As with many scholars in the food, nutrition, and obesity research world, Popkin has taken gifts and contracts from the food industry to publish a range of studies in support of and against the various issues of concern to him academically. The authors received no funding for this specific article, but Popkin certainly has taken funding from many sources, which might have affected his judgement. The authors' integrity and that of our colleagues from the public health, economics, and medical professions can only be judged by what we write and state and how open we are on such funding and how active we are in trying to counteract such biases. The source of funding might have something to do with blaming the victim vs blaming the environment. With the other 97% of all research funding coming from NIH, Popkin is much more able to blame the food and activity environment for many of the underlying causes of poor dietary and activity patterns. At the same time others who are equally independent do not feel this way so to state that source of funding is the cause of who blames the victim and who does not is a bit naïve. The food industry has been most likely to blame physical activity and the victim of poor eating decisions and call for freedom of choice. Clearly this comes from self-interest but Campos et al. did not talk about such self-interests.
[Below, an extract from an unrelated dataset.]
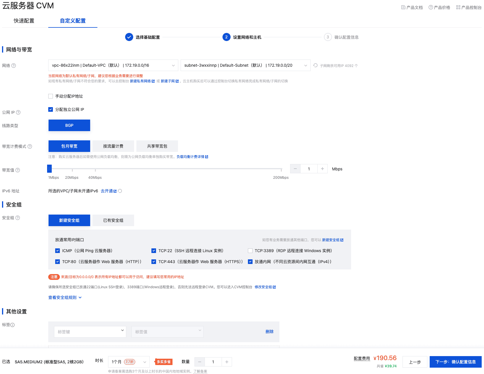The height and width of the screenshot is (374, 484).
Task: Uncheck 分配独立公网 IP
Action: [x=51, y=109]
We do know that physical activity patterns and dietary patterns have changed. We cannot fully ascribe how much of the increased energy intake comes from portion sizing, energy density, added sweeteners in the diet, and so on. All of these factors appear important. Nor can we ascribe how much of the reduced energy expenditure comes from reductions in activity at occupational activity, housework, transportation, and leisure.

Discussion

To state that the obesity increase is an illusion and that increased weight and adiposity does not contribute to poor health and functioning is really to misuse the vast literature that shows the large increases in weight and BMI dynamics globally^3,8,9,59 and also the important effects of these changes on global disease profiles.⁶⁰

Campos et al. neglect that by falsely invalidating existing evidence of increasing obesity and its health impact, they further harm the most vulnerable subgroups in the populations; it is often the poor, people with lower socioeconomic status, and some socially disadvantaged racial/ethnic groups that disproportionately suffer from the obesity epidemic,^7,61 both adults and children alike.⁶² When the alarming increases in weight nationally and globally are ignored, these already marginalized and stigmatized subgroups, socially and health-wise, will suffer even greater from obesity-related morbidity and mortality. We feel that treating a real health problem as non-existing is equally irresponsible as blaming the victims only.

The reality is that obesity is generated by lifestyle behaviours that are largely affected by the environment in which people live.⁶³ Unless our environments are not altered to promote healthy living, the increasing weight will continue to grow, and so will obesity-related morbidity and mortality. Providing ‘freedom’ to choose unhealthy lifestyles that will lead to obesity and related health problems is not what a healthy society should do. We encourage the scientific community to join in the efforts to create more responsible solutions for the obesity epidemic at the societal level, rather than denying the problem or being swayed by parties whose number one priority is not necessarily improving public health.